Rivers flood and roofs blown away as people put on high alert
People put on high alert as Cyclone Eloise lands
Cyclone Eloise has wreaked havoc in Mpumalanga, Limpopo and neighbouring Mozambique, blowing away houses and leaving many without shelter.
A number of houses had their roofs blown off and walls collapsing in Nkomazi Block B near Komatipoort, Mkhuhlu in the Bushbuckridge local municipality, and parts of Sabie and Graskop. Some areas were flooded.
The Vhembe disctrict in Limpopo was one of the most affected, with pictures emerging on social media of residents crossing a flooded river while carrying coffins.
Vhembe district municipality spokesperson Moses Shivambu said the community members had to cross a flooded bridge between Tshedza and Vuvha around the Nzhelele area.

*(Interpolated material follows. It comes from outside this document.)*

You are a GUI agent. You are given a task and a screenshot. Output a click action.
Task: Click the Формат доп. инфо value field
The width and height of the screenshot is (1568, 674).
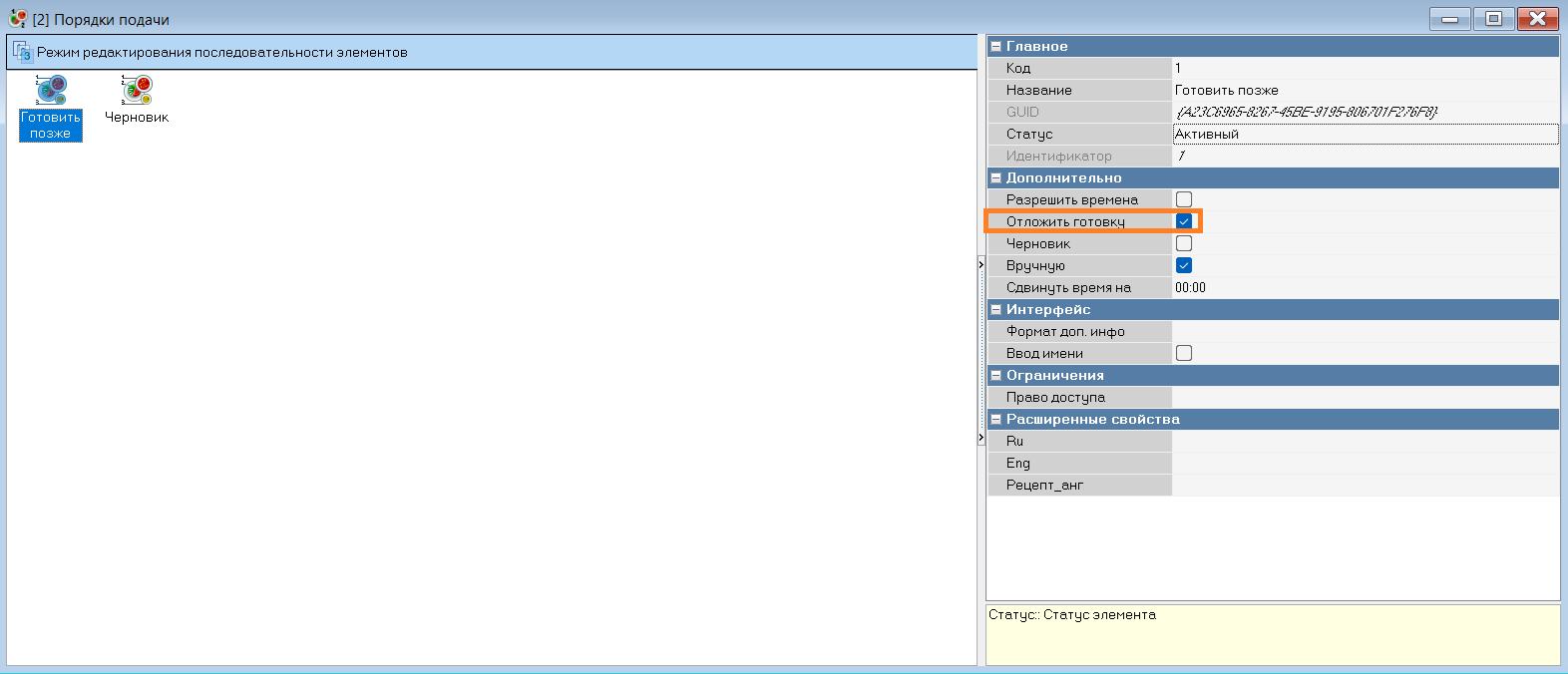1365,331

“A temporary bridge was flooded this morning and residents found themselves stranded. The main bridge is under construction and a temporary one was created for residents to continue using it,” he said.
Shivambu said that one household in Mbaleni had been flooded and another at Makonde had its roof blown away .

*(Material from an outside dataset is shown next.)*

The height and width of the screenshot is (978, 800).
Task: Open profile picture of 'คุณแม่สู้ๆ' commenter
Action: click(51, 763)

“Some areas in the Makhado, Musina, Thulamela and Collins Chabane local municipalities didn’t have electricity," said Shivambu.

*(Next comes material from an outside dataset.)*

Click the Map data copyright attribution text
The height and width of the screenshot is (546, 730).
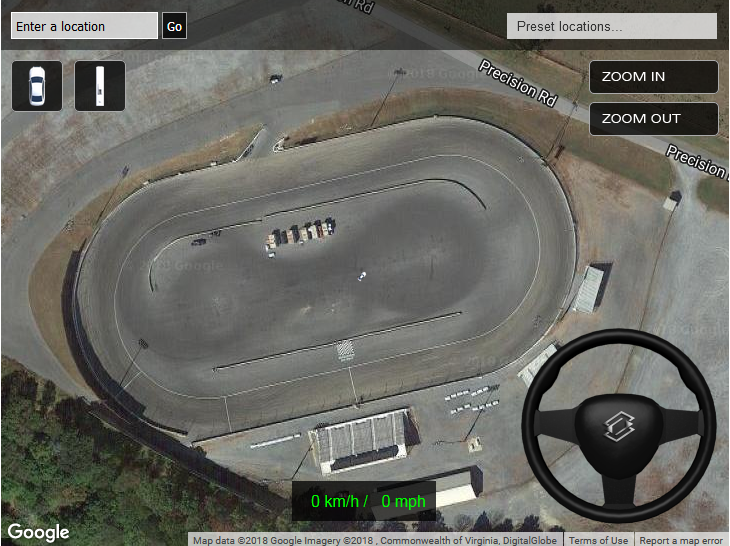375,540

Mpumalanga department of cooperative governance and traditional affairs spokesperson George Mthethwa said: “For now, we have a number of houses which were damaged in Mkhuhlu. We just got reports from the Thembisile Hani local municipality that they are also having the same situation.
“In the Nkomazi municipality, we just got news that at Block B, some houses had roofs blown away and some walls collapsing. For now there are no fatalities but families are being displaced and we are working to help them. We are also monitoring the rains and calling for all our people staying on low-laying areas to be on high alert and always try not to cross flooding rivers either by foot or vehicles.”
Tree branches and rocks had fallen on the roads between Graskop and Lydenburg. Flooding was reported in Mbombela.
The Kruger National Park announced yesterday that most roads inside and outside the park were flooded and rivers and dams were overflowing.
Limpopo farmer Thomas Makhubele, from Seaphole village in the Greater Letaba municipality, who has planted hectares of tomatoes, said he was fearful that if the rain intensified, he might lose his crops.
“Tomato is very sensitive and doesn’t need a lot of water. Hence, too much rain will damage all the crops and we can’t afford to lose it - it would be a setback for us,” he said.
The Limpopo department of social development together with its agencies, the SA Social Security Agency and the National Development Agency, have activated a relief programme.
In Mozambique, the coastal city of Beira which houses one of the country’s most important ports, had seen mild damage to property and flooding after tropical cyclone Eloise made landfall early on Saturday, an official said in a television report.
“Beira had mild damage but is too early to quantify the extent and scale of destruction,” Luisa Meque, president of Mozambique’s National Institute for Disaster Risk Management and Reduction (INGD), said in a television interview with national broadcaster TVM.
Cars were submerged in water, walls of some low-lying buildings collapsed and swathes of land were flooded in Beira, posts on social media showed.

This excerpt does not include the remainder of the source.